Stored data entries:
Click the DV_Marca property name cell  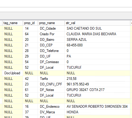(x=51, y=112)
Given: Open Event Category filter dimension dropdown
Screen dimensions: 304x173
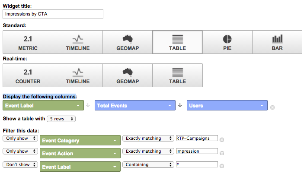Looking at the screenshot, I should [80, 140].
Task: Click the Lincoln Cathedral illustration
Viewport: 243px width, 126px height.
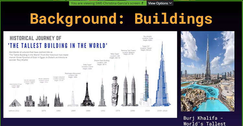Action: tap(29, 101)
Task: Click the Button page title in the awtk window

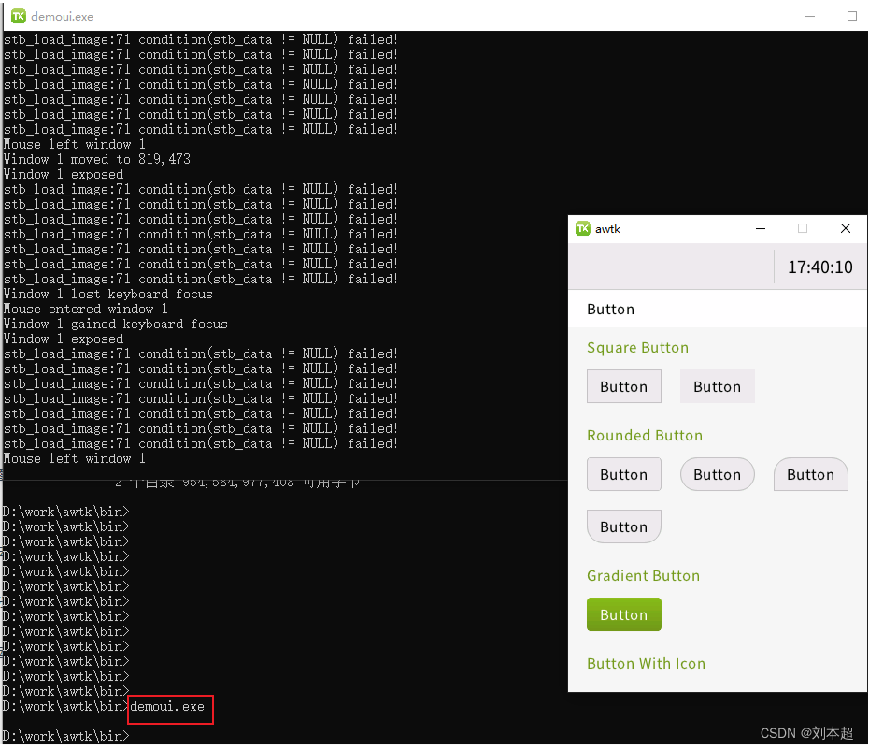Action: coord(610,309)
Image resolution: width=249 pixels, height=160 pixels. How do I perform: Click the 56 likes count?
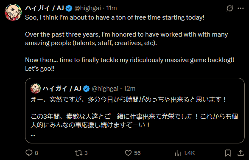tap(137, 153)
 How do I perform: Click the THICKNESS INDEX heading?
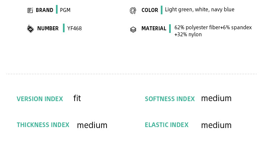click(x=43, y=125)
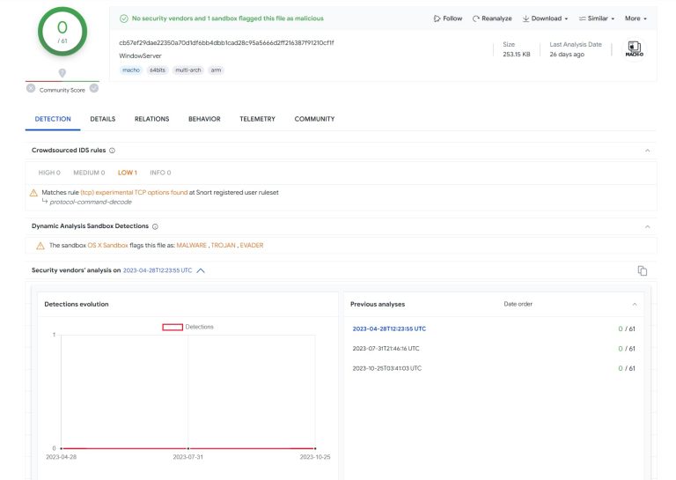
Task: Click the Dynamic Analysis Sandbox info icon
Action: pyautogui.click(x=155, y=226)
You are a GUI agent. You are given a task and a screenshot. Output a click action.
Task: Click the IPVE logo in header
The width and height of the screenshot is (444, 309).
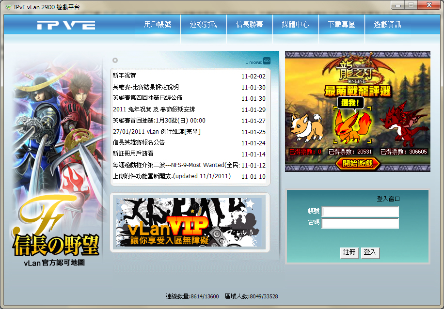[66, 25]
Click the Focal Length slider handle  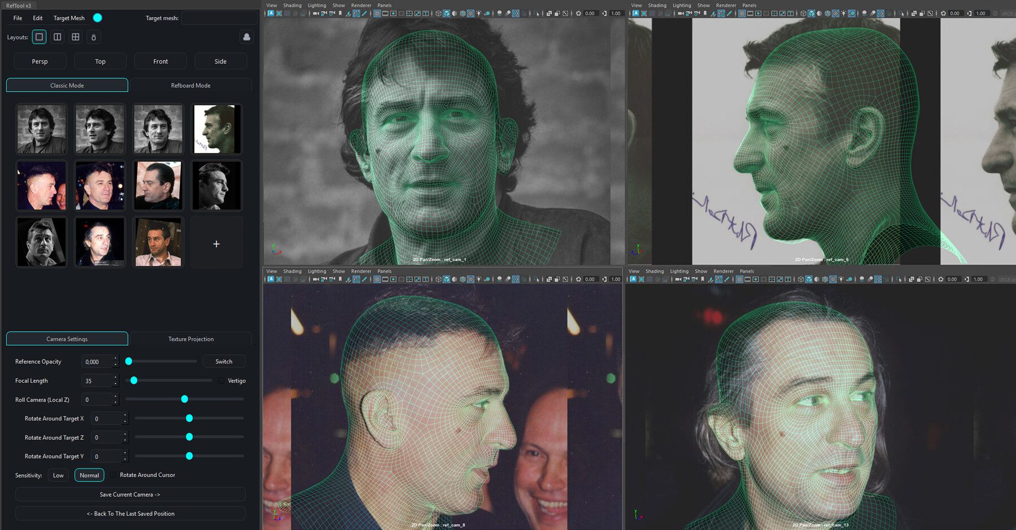pos(134,381)
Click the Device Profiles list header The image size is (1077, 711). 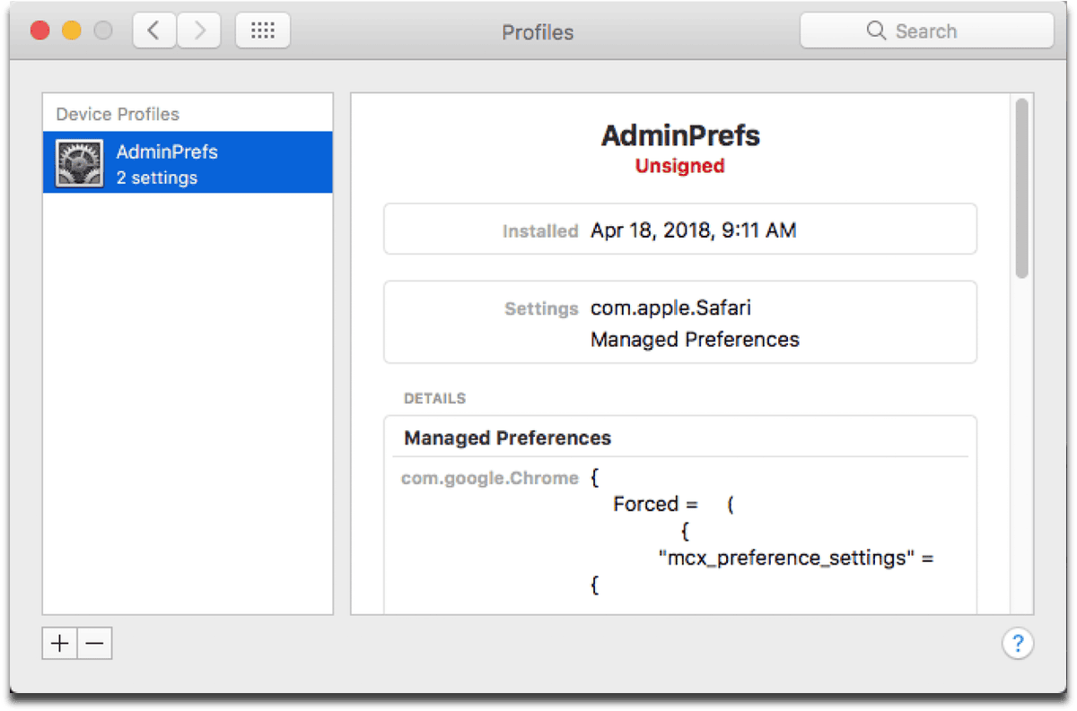(118, 114)
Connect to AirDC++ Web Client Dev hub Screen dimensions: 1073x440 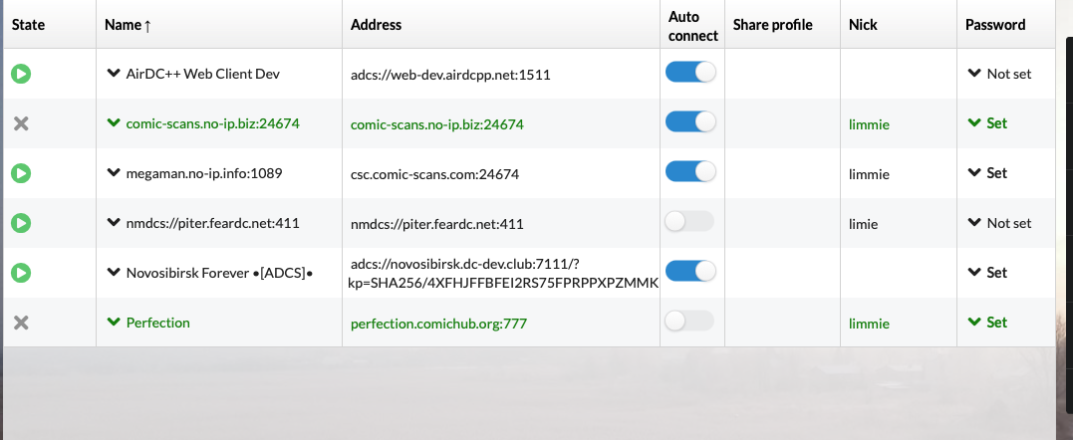(x=21, y=74)
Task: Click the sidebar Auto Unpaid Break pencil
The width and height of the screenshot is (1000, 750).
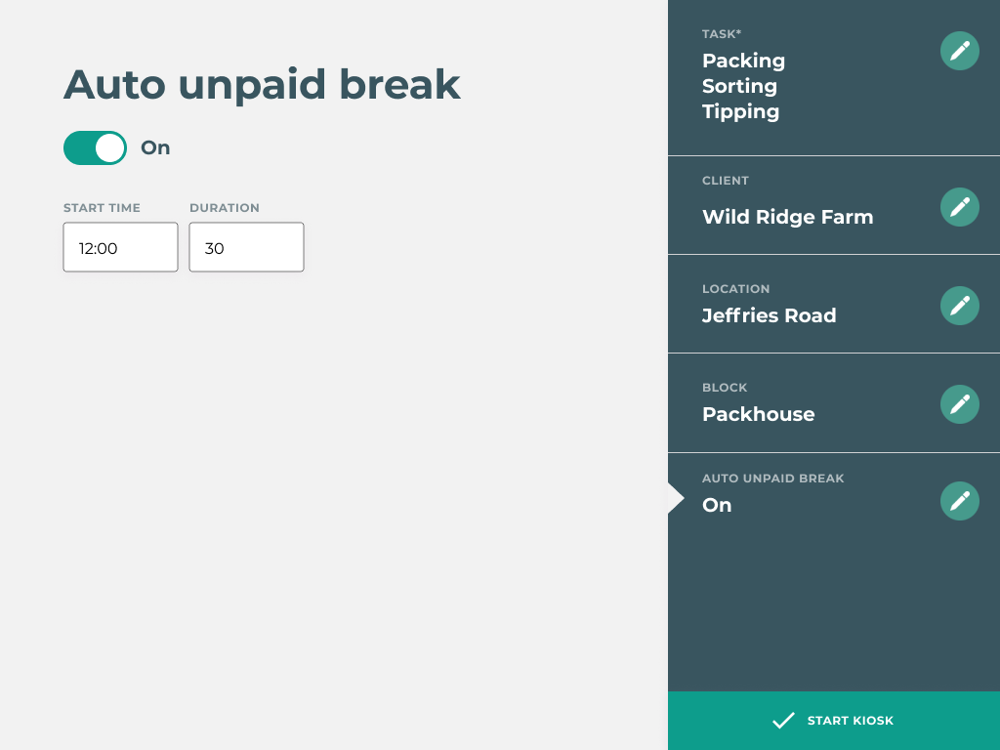Action: [x=959, y=501]
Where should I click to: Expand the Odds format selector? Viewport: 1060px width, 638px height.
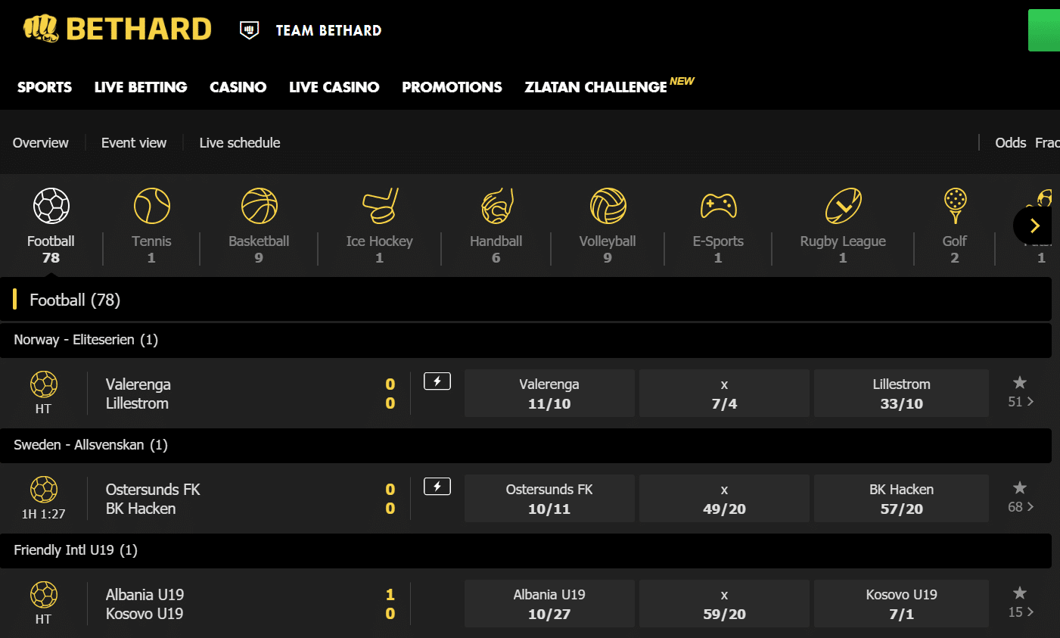(x=1010, y=142)
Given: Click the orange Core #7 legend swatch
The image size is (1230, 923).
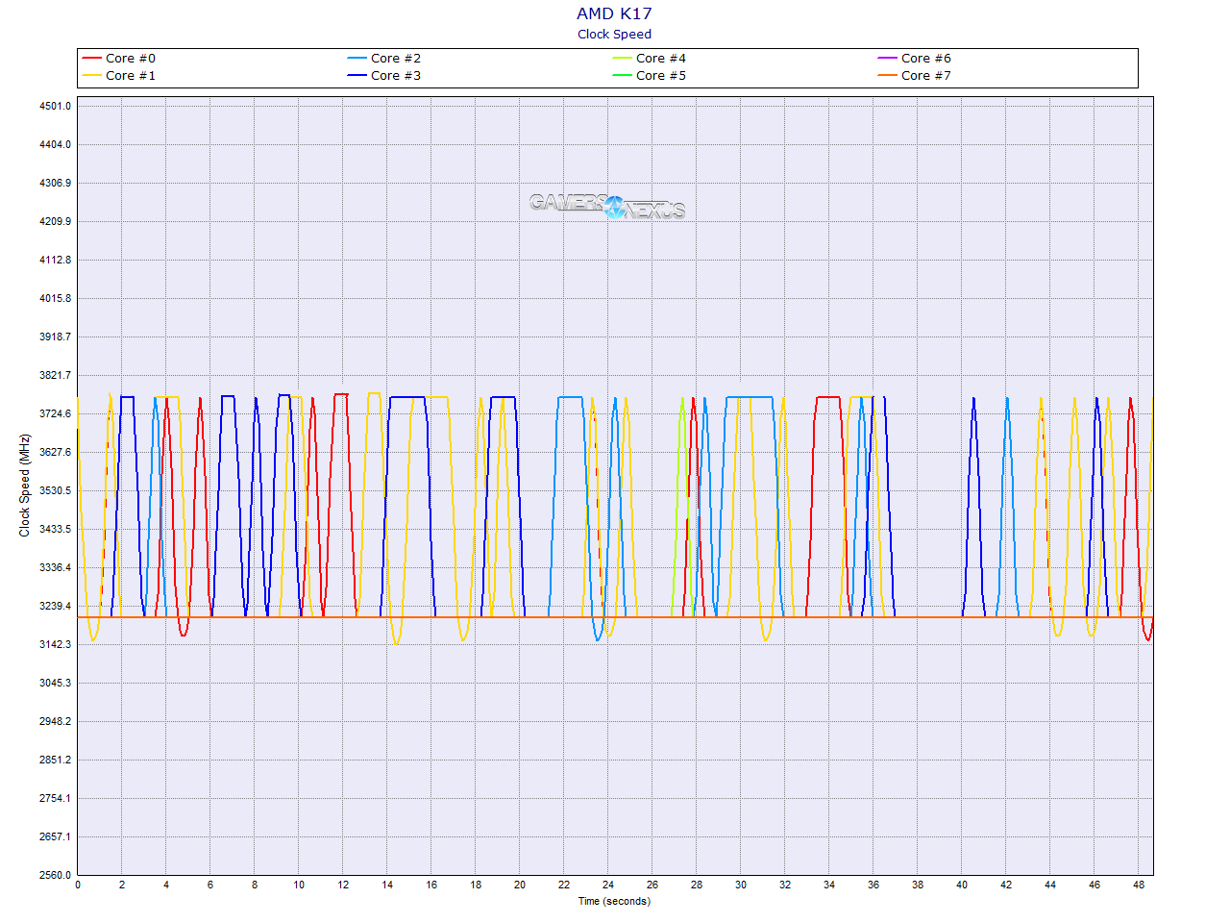Looking at the screenshot, I should point(888,76).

▶ [Aim of the task] Skip the pictures. Return exactly the lines from the one containing "Given: Click the orange Core #7 legend swatch" through the end of the data above, both included, and nothing besides.

▶ [Response to this exercise]
Given: Click the orange Core #7 legend swatch
The image size is (1230, 923).
Looking at the screenshot, I should point(888,76).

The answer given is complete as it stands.